The case of Bush and Cheney, however, is more problematic and grayer. When it comes to security matters, many if not all presidents have winked at the Constitution.

Lincoln, FDR, Kennedy, LBJ, Nixon, Reagan, Teddy Roosevelt, Andrew Jackson, and on and on, all of them in some way winked at the Constitution when they perceived danger to the nation.

I’m not saying any of these made the right judgments, but that right or wrong, our presidents are given a lot of leeway when it comes to protecting America.

So to prosecute Bush (or even Cheney) for doing the same would be hypocrisy. If we do prosecute them, we had better be very sure their wrongdoings were on a level heads and shoulders beyond any historical presidential transgressions. To not make a clear cut case would risk charges of partisanship that would irreparably add to our national political divide.

The better outcome would be to prosecute Yoo—and colleagues such as David Addington, Jay Bybee, William Haynes, and yes even their bosses, John Ashcroft and Alberto Gonzales. A strong message needs to be sent that, going forward, this is not what America is all about.

Like it or not, most past presidents did our dirty work in the dark, not bothering with the broad daylight of legal cover. By providing that legal cover, Yoo and gang sought to give legitimacy to acts blatantly in violation of our principles.

By doing so, they risked setting dangerous precedents in constitutional law, seeking to legitimize behaviors that should never be justified in American law.

If this dirty work of national security needs to be done, it should be done outside of the Constitution, and never justified by it. Keep it in the dark where it belongs. Let’s not try to make it seem legal.

You may say this is a contradiction, considering I mentioned what America should stand for. If you say, well, let’s stick to our principles, this dirty work shouldn’t be done at all, I say, sure, once we achieve that pure fantasy world we’d all like to live in.
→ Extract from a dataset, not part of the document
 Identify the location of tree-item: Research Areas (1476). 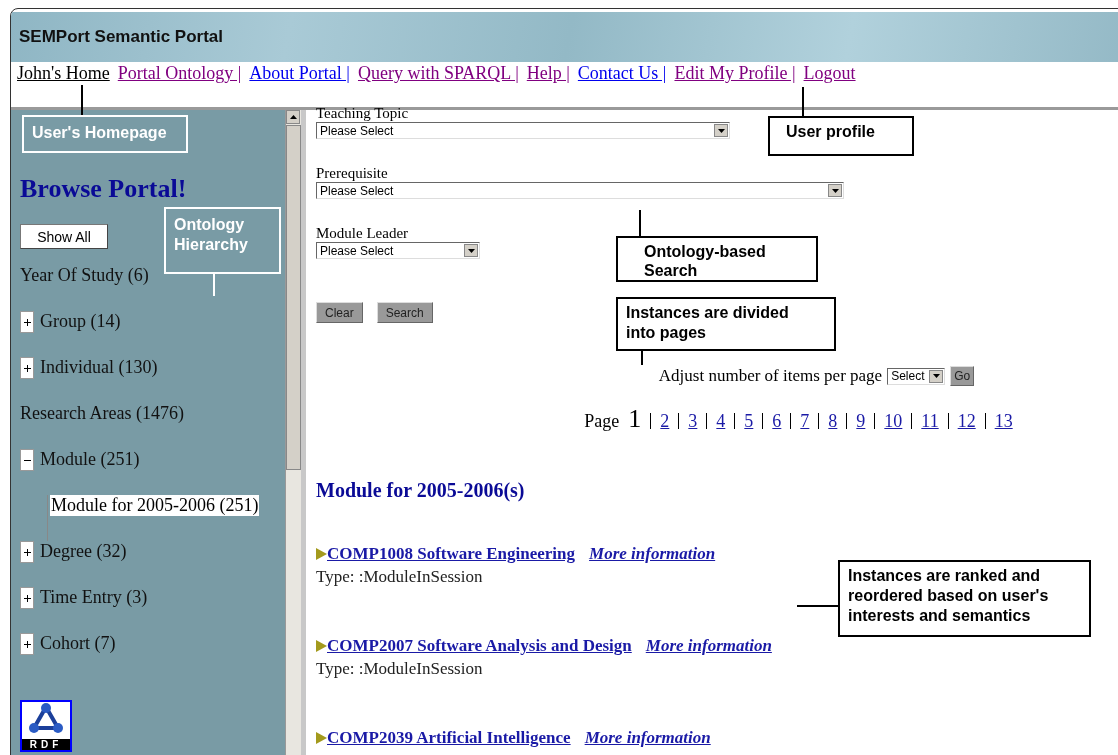
(102, 414).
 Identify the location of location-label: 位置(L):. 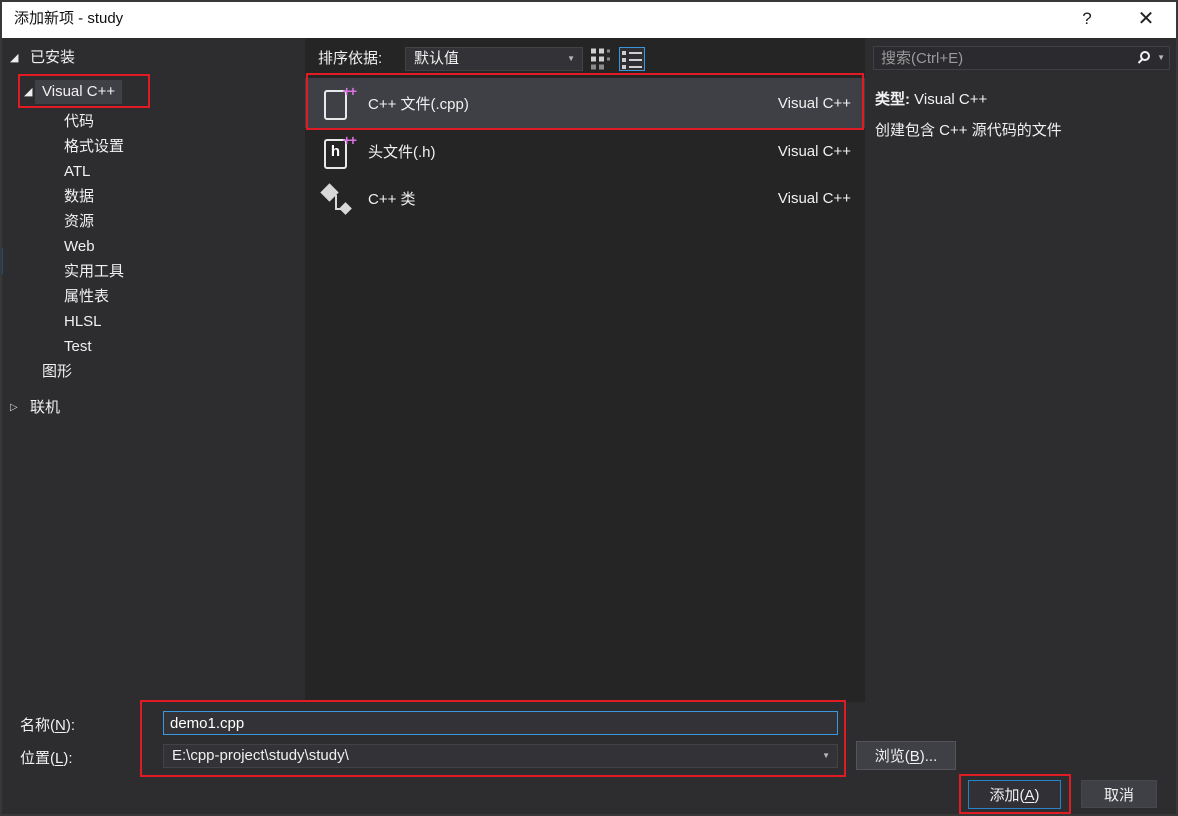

In the meantime, wake up and smell the behind-the-scenes ugliness that sustains our military and economic dominance, which props up our standard of living. Willing to give that up? Really? Sorry, I don’t believe you.

Perhaps I’ve read too many spy books—though I consider John LeCarre more real than most of what I’ve ever read in the papers—but I know somewhere in the world, regardless of what President Obama orders, people will continue to put their consciences on hold to protect us.

Do I want it to be otherwise? Of course. I’ve written about peace before and I believe in it, personally and in the world.

I also believe in truth and seeing things clearly as they are. Until we’re willing to completely renounce everything their dirty work brings us, we should not so easily condemn those who do it.